● **Source document**:
If English is not your first language you may also need to meet our English language requirements.
All candidates must follow the application procedure as shown in applying to Oxford. The information below gives specific details for students applying for this course.
|Test date:||Thursday 5 November 2020|
|Registration deadline:||6pm 15 October 2020|
All candidates must take the History Aptitude Test (HAT) as part of their application. Separate registration for this test is required and it is the responsibility of the candidate to ensure that they are registered. We strongly recommend making the arrangements in plenty of time before the deadline. For everything you need to know, including guidance on how to prepare, see the HAT page.
|Description:||All candidates are required to send in an essay on an historical topic, written in their own time as part of their normal school or college work. The essay may deal with a topic from ancient or modern history.|
|Deadline:||10 November 2020|
For more information, and to download a cover sheet, please see our further guidance on the submission of written work.
What are tutors looking for?
Tutors are looking for intellectual curiosity, as well as a flexible approach to engaging with unfamiliar concepts or arguments and an enthusiasm for ancient history or classics, even if you have not studied them before. If you are shortlisted, you may be asked to discuss your submitted written work and personal statement during interview. Candidates may also be asked to read and talk about a short passage as part of the interview. For more detail on the selection criteria for this course, please see the History website.
Oxford historians move on to careers in fields as varied as the law, teaching, investment banking and consultancies, advertising, accountancy, the Civil Service, publishing, journalism and the media, global charity work, museums and librarianship and archive work. Recent Ancient and Modern History graduates include a civil servant, a librarian and a charity campaign manager.
Mary-Kate says: ‘Through my joint course I developed skills in working flexibly and under pressure, enhanced my analytical skills and learnt to be independently minded. These have all proven to be invaluable assets in my career as a Fast Streamer for the Home Office. Being a Fast Streamer means that you follow an accelerated training and development graduate programme.’
Heather now works as a Lecturer in British History at the Humboldt University in Berlin. She says: ‘Learning to work independently and under time pressure as an undergraduate was the perfect preparation for an academic career. It gave me the skills I needed to teach successfully at a university level and the self-confidence necessary to publish and present my research before my peers.’
Oxford University is committed to recruiting the best and brightest students from all backgrounds. We offer a generous package of financial support to Home/Republic of Ireland students from lower-income households. (UK nationals living in the UK are usually Home students.)

● **Job 1**: Which test does the admissions page say every candidate must take as part of the application?
● **Job 2**: Recast the admissions page's paragraph beginning "Tutors are looking for intellectual curiosity" as a short bulleted list that keeps its main facts.
● **Job 3**: Carry the Oxford admissions page forward from its final sentence with the next part.
The material after this point plays no role in this work.

● **Data section**:
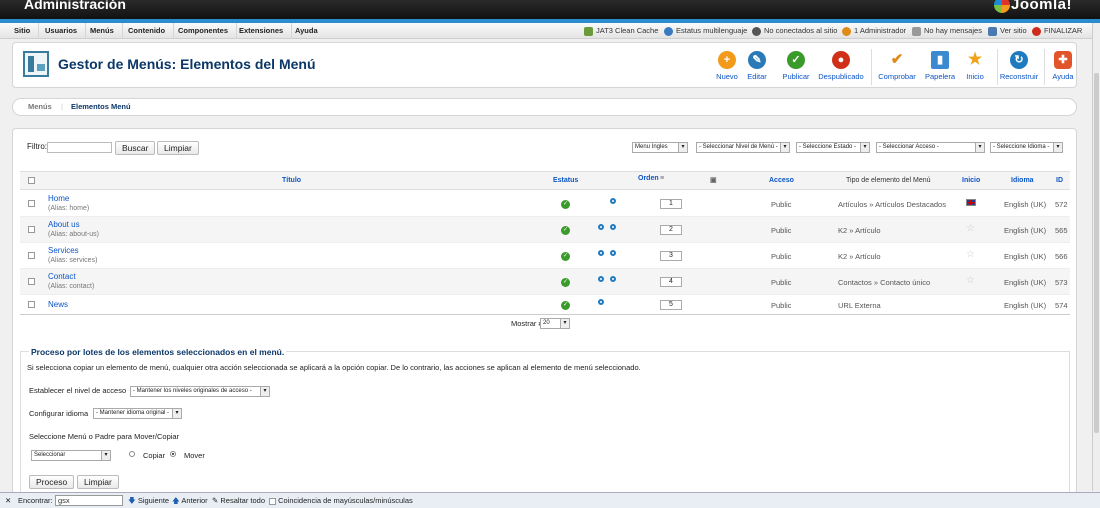 Image resolution: width=1100 pixels, height=508 pixels. Describe the element at coordinates (238, 500) in the screenshot. I see `highlight-all-button: ✎ Resaltar todo` at that location.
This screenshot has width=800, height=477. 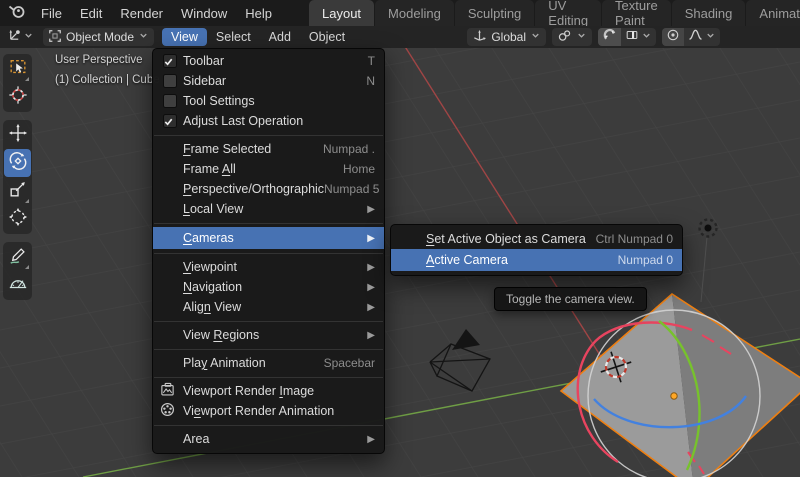 I want to click on tab-modeling: Modeling, so click(x=414, y=13).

● **Answer space 1**: The History Aptitude Test (HAT).

● **Answer space 2**:
- Tutors look for intellectual curiosity, flexibility with unfamiliar concepts or arguments, and enthusiasm for ancient history or classics, even without prior study.
- Shortlisted candidates may be asked at interview to discuss their submitted written work and personal statement.
- Candidates may also be asked to read and talk about a short passage at interview.
- Full selection criteria are on the History website.

● **Answer space 3**:
Further information for EU students starting in 2021 is available here.
These annual fees are for full-time students who begin this undergraduate course here in 2021.
Annual Course fees
|Home (UK, Republic of Ireland,|
Channel Islands & Isle of Man)
|Overseas (including EU)||£31,230|
Living costs for the academic year starting in 2021 are estimated to be between £1,175 and £1,710 for each month you are in Oxford. Our academic year is made up of three eight-week terms, so you would not usually need to be in Oxford for much more than six months of the year but may wish to budget over a nine-month period to ensure you also have sufficient funds during the holidays to meet essential costs. For further details please visit our living costs webpage.
Home/Republic of Ireland
A tuition fee loan is available from the UK government to cover course fees in full for Home (UK) and Republic of Ireland students undertaking their first undergraduate degree*, so you don’t need to pay your course fees up front.
In 2021 Oxford is offering one of the most generous bursary packages of any UK university to UK/Republic of Ireland students with a family income of around £42,875 or less, with additional opportunities available to UK students from households with incomes of £27,500 or less. This support is available in addition to the government living costs support. See further details.
Islands students are entitled to different support to that of students from the rest of the UK.
Please refer the links below for information on the support to you available from your funding agency:
Please refer to the "Other Scholarships" section of our Oxford Bursaries and Scholarships page.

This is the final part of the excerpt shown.